East side neighbourhood looks like decaying Detroit (see more pictures at bottom of page)
The blocks have been allowed to deteriorate by absentee landowners and, according to one long time resident, an uncaring city hall that does nothing to clean up the mess.
“This neighbourhood is a ghetto right now,” says Jean Dubois of 651 Chatham St. E., who has lived there 45 years.
Dubois points to the back of a house along an adjacent alley, the roof of which is crumbling.
Meanwhile windows on an adjacent row of abandoned houses are boarded up, with heavy vines covering one of the house entrances.
Across the street are vacant lots and a lone house. Around the corner on Louis – between Chatham St. and Riverside Dr. – are two houses in bad repair, one with its roof crashed in showing exposed rafters.
“The city don’t want to give a permit to those people to demolish it,” Dubois says.
Pointing to the Louis Ave. house he says, “There’s one half-burned. They don’t want anyone to touch it.”
As a result of the open fields and blight, with the exception of perhaps a few properties like his, “nobody wants to live” in the area, just two blocks east of glistening Caesars Windsor casino.
Dubois is disgusted by what he says is decades of city indifference.
“They don’t do nothing in this neighbourhood, nothing for as long as I live here.”
He said there are rats, racoons, and skunks. “We can see them coming,” Dubois said. “They come and eat our garbage.”
The resident said the city should be embarrassed by the area, so close to the casino.
“Americans pass there, and they look at it.
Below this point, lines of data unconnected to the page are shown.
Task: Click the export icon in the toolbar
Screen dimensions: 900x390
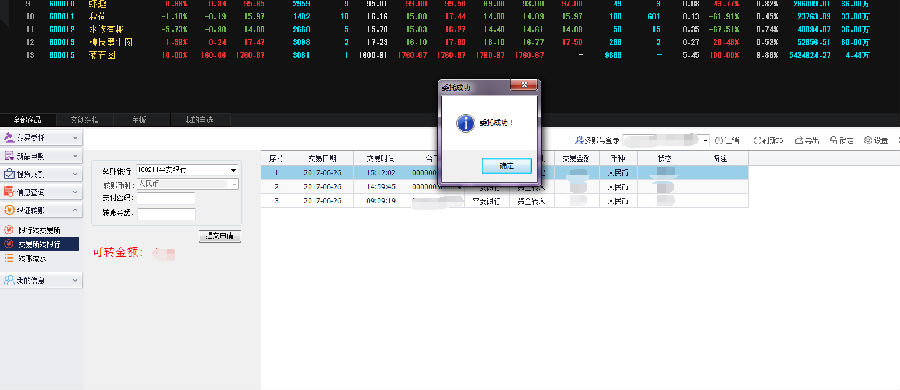Action: (x=799, y=140)
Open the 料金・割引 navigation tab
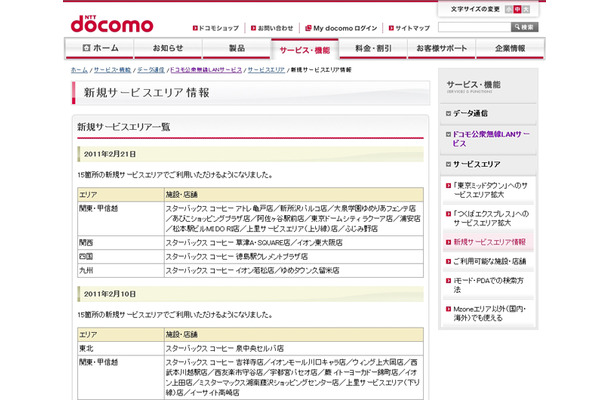610x400 pixels. coord(371,48)
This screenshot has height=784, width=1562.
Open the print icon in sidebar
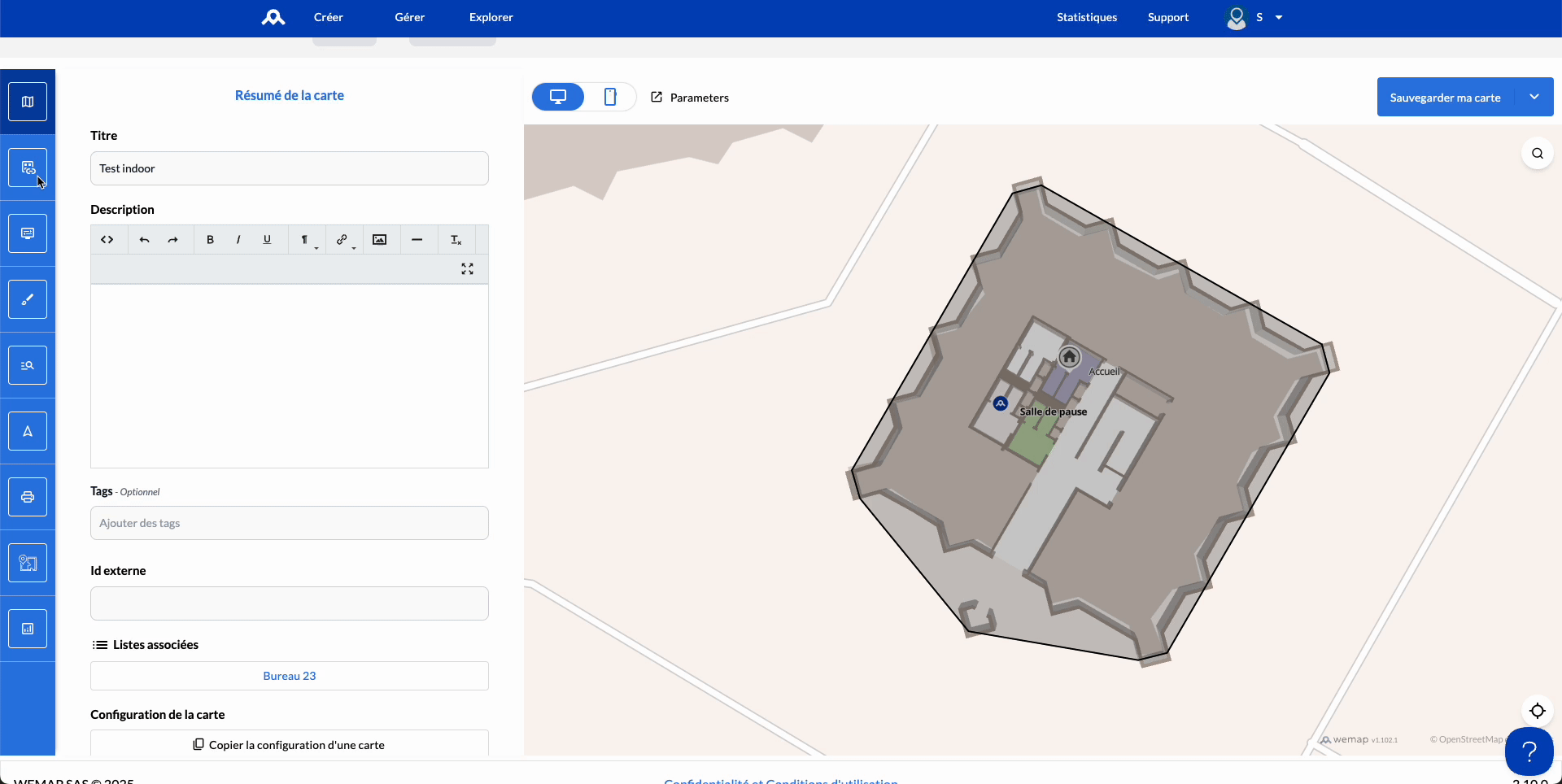[28, 497]
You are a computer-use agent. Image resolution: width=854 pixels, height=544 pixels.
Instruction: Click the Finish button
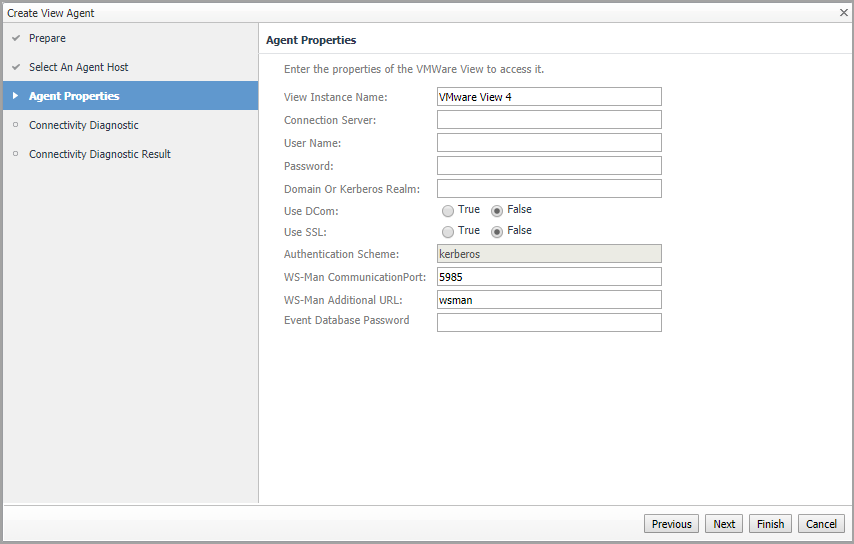pyautogui.click(x=770, y=524)
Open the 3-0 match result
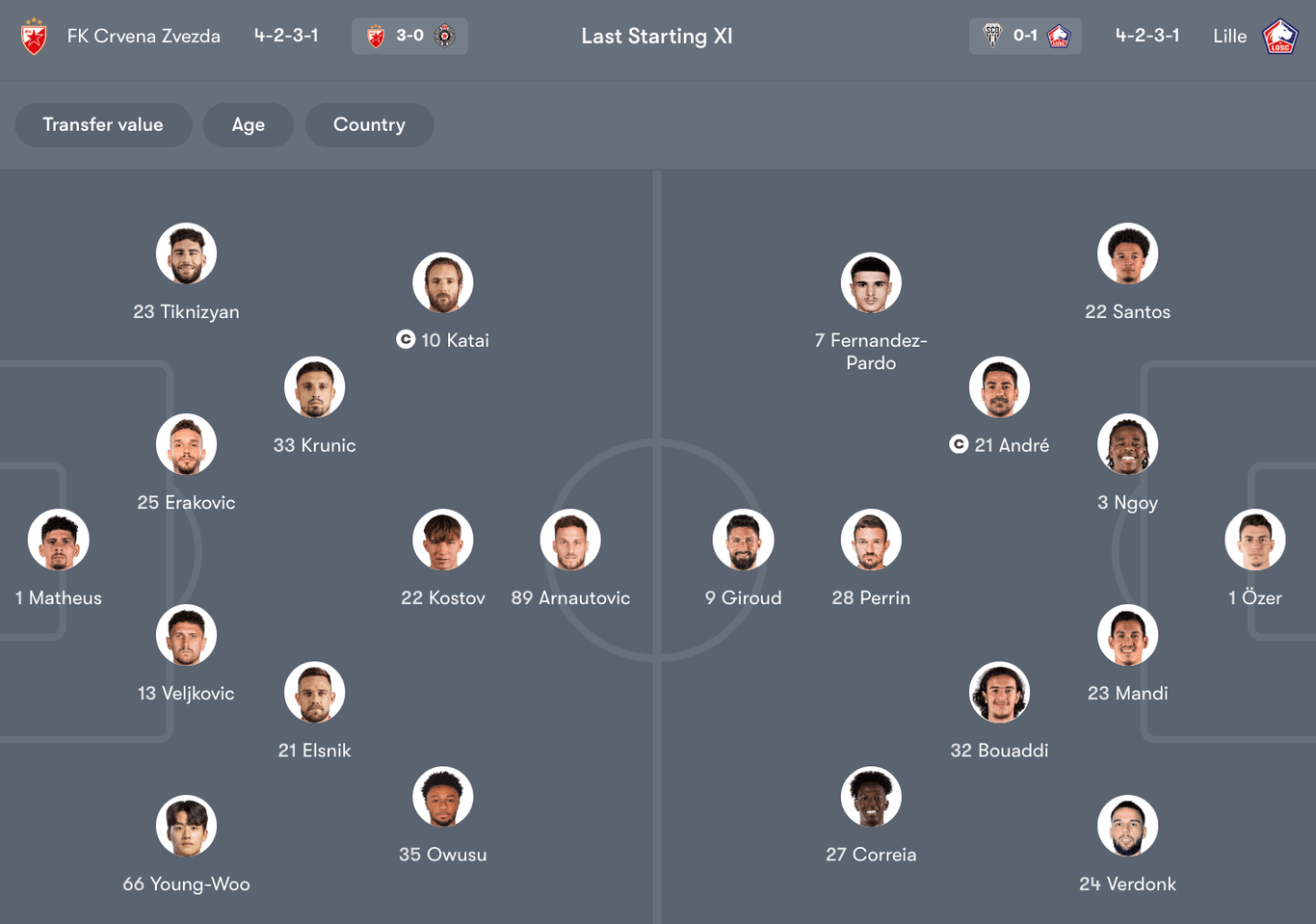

And they say ‘What the hell is going on in Windsor?’”
Interestingly, the area is listed on city planning books as a prime candidate for cutting edge development.
It’s included in what’s known as the Glengarry - Marentette Waterfront Village Community Improvement Plan (CIP).
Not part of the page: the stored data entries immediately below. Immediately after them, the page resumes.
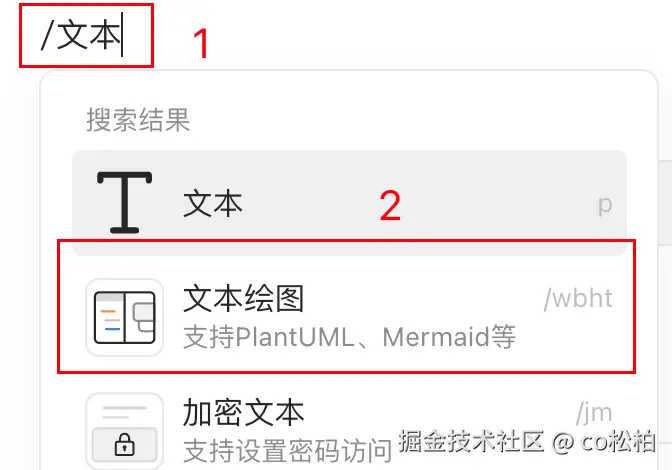The image size is (672, 470).
Task: Choose the 文本 menu entry label
Action: click(x=213, y=204)
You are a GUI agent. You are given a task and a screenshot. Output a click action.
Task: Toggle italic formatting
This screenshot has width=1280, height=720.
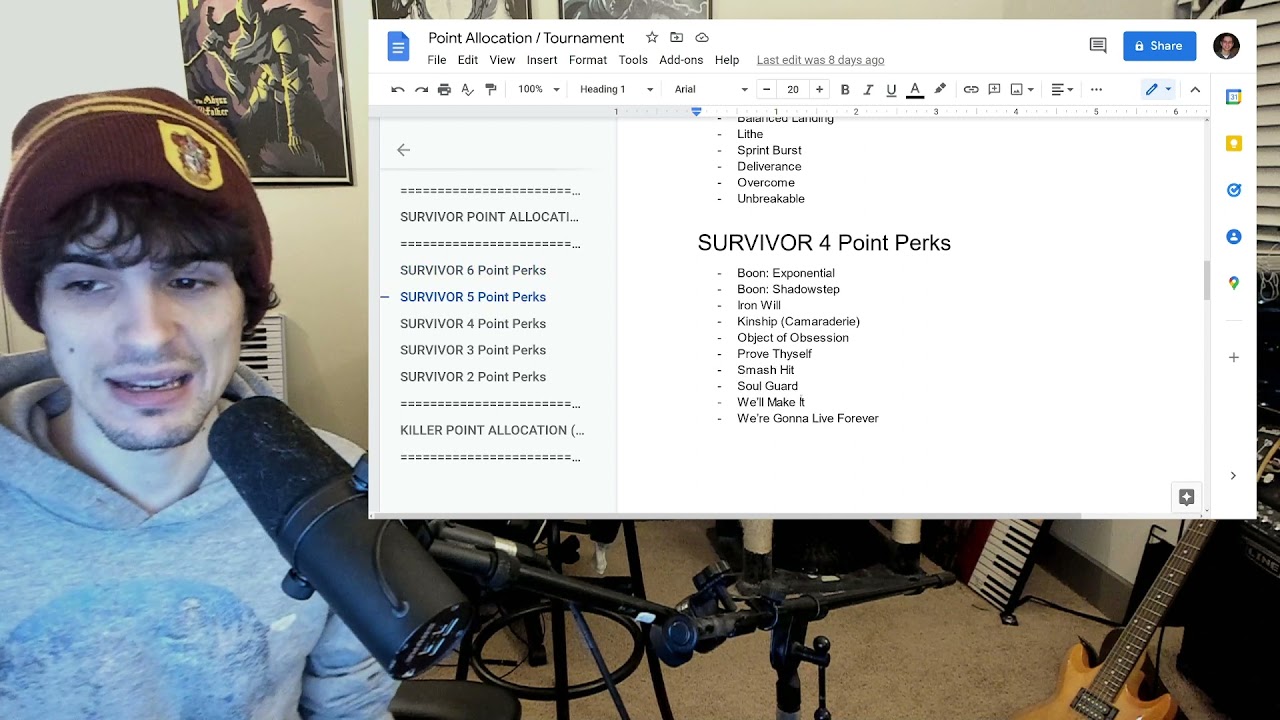867,89
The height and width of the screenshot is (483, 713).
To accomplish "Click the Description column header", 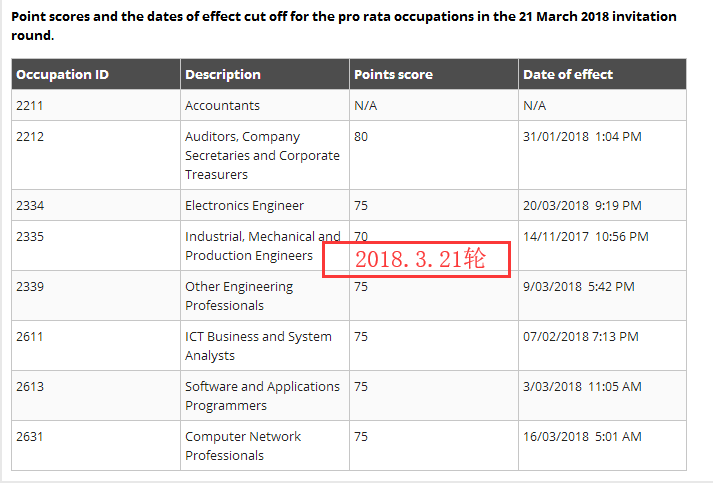I will (x=223, y=74).
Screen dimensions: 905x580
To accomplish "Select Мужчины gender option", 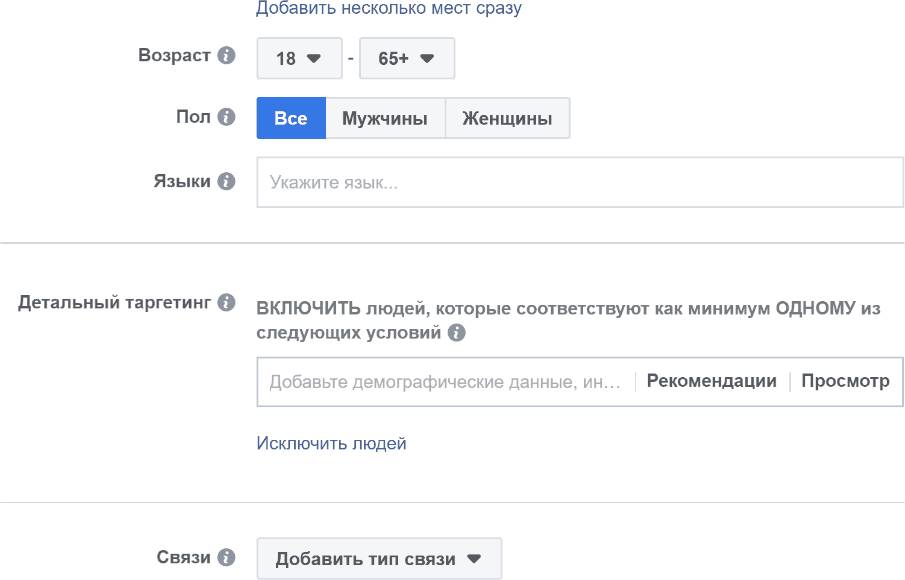I will (385, 118).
The plan indeed describes the overall six-block, 19.7 acre area as “vacant, derelict or in a state of poor maintenance.”
The city would like to turn the blocks into an “urban village.”
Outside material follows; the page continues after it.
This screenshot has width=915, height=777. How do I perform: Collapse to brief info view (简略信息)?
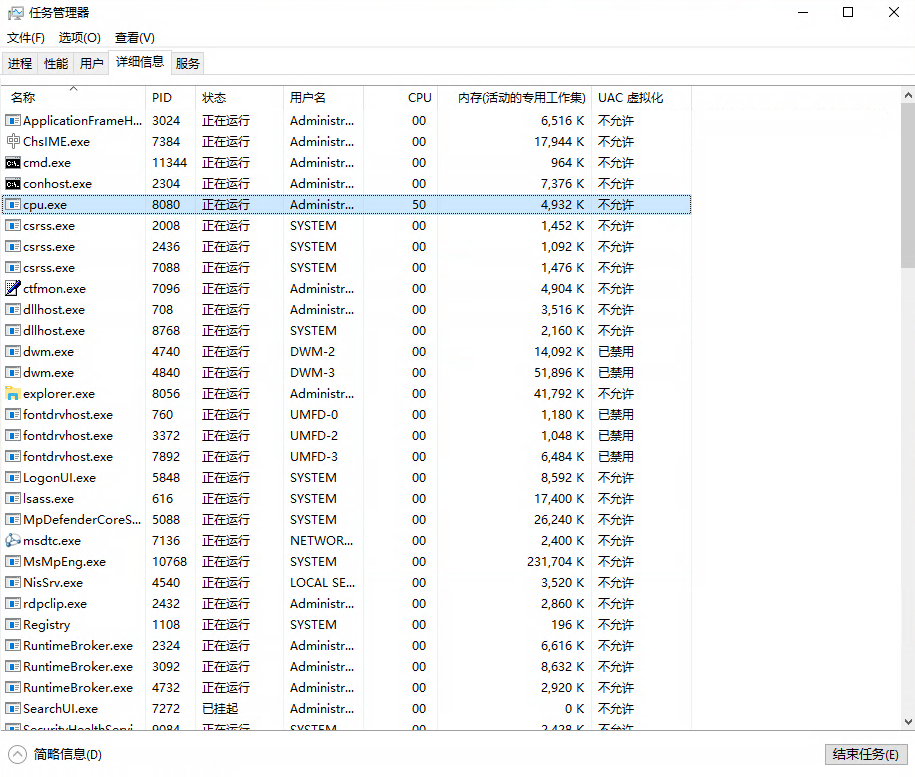56,755
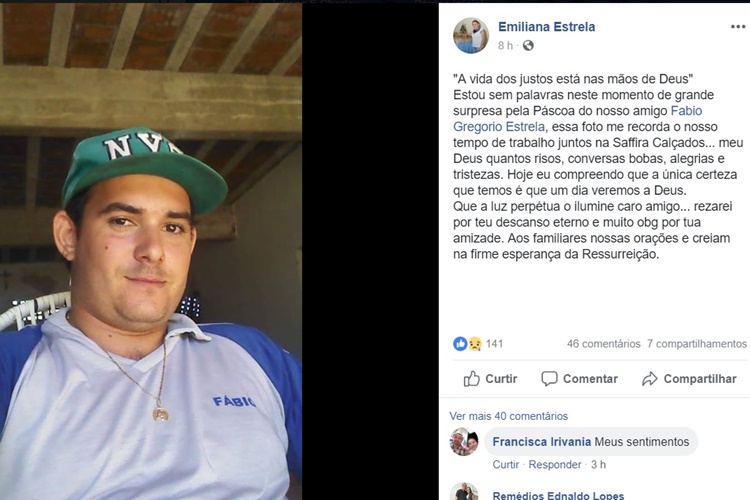Image resolution: width=750 pixels, height=500 pixels.
Task: Open Emiliana Estrela's profile picture
Action: click(x=471, y=35)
This trendy planning concept would be “more urban than suburban”, pedestrian-friendly with residences and businesses set close to the street and parking perhaps in the rear, according to senior community development planner Kevin Alexander.
Alexander said that, like in Olde Sandwich Towne on the city’s west side, the area is also under demolition control.
City council would have to approve any building demolitions.
A reason is that the city wants to ensure that buildings that have some historical or architectural significance are not gutted. But on these two blocks within the six block zone there seems to be no fear of that.
Ideally the city would like developers to invest in the area. But Alexander said there have yet to be any takers.
Meanwhile, short of redeveloping the area into a “village” with a waterfront theme, the existing rundown buildings haven’t been torn down because they don’t present a sufficient danger to passersby on the street or to adjacent property owners.
“Obviously if we felt something was structurally unsound we have, under the Ontario Building Code Act, authority to issue an order for demolition,” Chief Building Official Lee-Anne Doyle, said.
Doyle added the city also has the power to order a property owner to maintain a building.
“And if they don’t do that then we proceed with court action.” But, she said, that can take months, “sometimes years.”